Gemunu Amarasinghe/AP Photo
President Biden returns a salute as he boards Air Force One, September 14, 2022, at Andrews Air Force Base, Maryland.
President Biden, in keeping with his administration’s moves toward a more proactive industrial policy and his resistance to China’s predatory trade moves, has issued an order dramatically expanding transactions that are to be blocked by the interagency Committee on Foreign Investment in the U.S. (CFIUS). Biden’s new order directs CFIUS to block proposed transactions that would give a foreign power access to critical cutting-edge technologies.
Biden’s order specifically flags as criteria for CFIUS action transactions that could affect the resilience of critical supply chains; ones that affect national security or technology; and cybersecurity or personal privacy risks.
The order explicitly mentions “microelectronics, artificial intelligence, biotechnology and biomanufacturing, quantum computing, advanced clean energy, and climate adaptation technologies,” according to a summary released by the White House. Though the order discreetly does not mention China by name, these just happen to be priority areas under the Made in China 2025 initiative launched in 2015 by President Xi Jinping.
In unveiling the order, a White House briefer took pains to point out that the U.S. generally welcomes foreign investment, but not from countries that take advantage of America’s open investment system for their own national-security priorities in ways that are harmful to our national interest and values. This also means … guess who.
Biden’s order is the first major toughening of CFIUS by presidential directive since the committee was created in 1975 during the Ford administration. In the past, CFIUS has blocked mainly foreign purchases of entire corporations, usually when they involved technologies with explicit military or intelligence uses.
This order defines strategic technologies much more broadly in terms of America’s economic well-being. And it covers partial foreign investments in American companies as well as controlling interest, aimed at Chinese venture capital investments in the tech sector.
As a shift away from the long-standing premise that market forces should determine trade and capital flows, the Biden order is a breathtaking reversal.

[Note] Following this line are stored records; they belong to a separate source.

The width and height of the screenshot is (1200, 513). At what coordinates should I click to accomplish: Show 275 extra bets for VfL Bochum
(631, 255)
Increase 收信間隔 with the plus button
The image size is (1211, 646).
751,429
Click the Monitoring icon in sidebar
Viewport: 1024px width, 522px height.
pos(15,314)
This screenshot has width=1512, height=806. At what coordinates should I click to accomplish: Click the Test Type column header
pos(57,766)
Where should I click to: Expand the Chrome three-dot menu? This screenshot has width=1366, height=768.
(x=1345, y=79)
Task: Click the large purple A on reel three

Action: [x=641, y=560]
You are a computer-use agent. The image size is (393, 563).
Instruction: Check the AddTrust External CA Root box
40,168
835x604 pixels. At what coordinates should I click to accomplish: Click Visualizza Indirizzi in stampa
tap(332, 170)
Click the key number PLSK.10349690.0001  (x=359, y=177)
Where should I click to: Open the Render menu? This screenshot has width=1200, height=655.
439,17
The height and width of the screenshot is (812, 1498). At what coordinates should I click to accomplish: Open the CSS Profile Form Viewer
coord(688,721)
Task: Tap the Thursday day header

Then again, Chinese trade and investments are anything but a reflection of market forces. It took the Biden administration to acknowledge that reality (which was hidden in plain view) and act accordingly.
Economic nationalism is one of those phrases that gets tossed around by the usual suspects, as an epithet. It’s clear that there is indeed such a thing as the national economic interest—and if we don’t define it, our adversaries will.